[Stored items]
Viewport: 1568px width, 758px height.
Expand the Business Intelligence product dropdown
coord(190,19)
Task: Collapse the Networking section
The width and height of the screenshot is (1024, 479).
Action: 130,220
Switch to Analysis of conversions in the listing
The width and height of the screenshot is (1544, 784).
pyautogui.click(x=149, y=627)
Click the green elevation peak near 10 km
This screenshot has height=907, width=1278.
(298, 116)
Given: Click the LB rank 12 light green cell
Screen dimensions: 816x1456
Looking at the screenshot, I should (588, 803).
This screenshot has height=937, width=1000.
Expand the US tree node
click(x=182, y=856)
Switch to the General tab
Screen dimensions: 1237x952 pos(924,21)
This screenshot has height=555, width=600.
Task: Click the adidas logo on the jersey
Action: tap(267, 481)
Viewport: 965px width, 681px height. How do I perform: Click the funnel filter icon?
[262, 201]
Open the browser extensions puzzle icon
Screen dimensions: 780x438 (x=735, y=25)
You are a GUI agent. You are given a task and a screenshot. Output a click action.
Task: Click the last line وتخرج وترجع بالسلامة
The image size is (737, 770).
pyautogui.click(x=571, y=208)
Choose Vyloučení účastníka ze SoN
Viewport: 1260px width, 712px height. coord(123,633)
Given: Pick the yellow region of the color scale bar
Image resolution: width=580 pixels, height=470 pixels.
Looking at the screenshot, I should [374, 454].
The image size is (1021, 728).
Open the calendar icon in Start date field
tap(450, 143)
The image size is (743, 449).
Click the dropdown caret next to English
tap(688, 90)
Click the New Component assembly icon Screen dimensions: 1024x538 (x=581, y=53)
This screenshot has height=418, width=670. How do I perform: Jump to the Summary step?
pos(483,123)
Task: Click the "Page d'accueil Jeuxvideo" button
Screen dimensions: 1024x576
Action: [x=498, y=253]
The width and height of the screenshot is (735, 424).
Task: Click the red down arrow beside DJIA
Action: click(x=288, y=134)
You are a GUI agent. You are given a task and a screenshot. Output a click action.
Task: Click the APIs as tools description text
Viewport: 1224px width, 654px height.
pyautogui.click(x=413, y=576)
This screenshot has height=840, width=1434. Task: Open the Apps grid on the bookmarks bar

* [What to do]: Identify every line of the material above that contains the string "icon", and copy each of those lines in full.

* [Solution for this task]:
Viewport: 965px width, 681px height. How do I perform: Click the funnel filter icon?
Open the browser extensions puzzle icon
Open the calendar icon in Start date field
Click the New Component assembly icon Screen dimensions: 1024x538 (x=581, y=53)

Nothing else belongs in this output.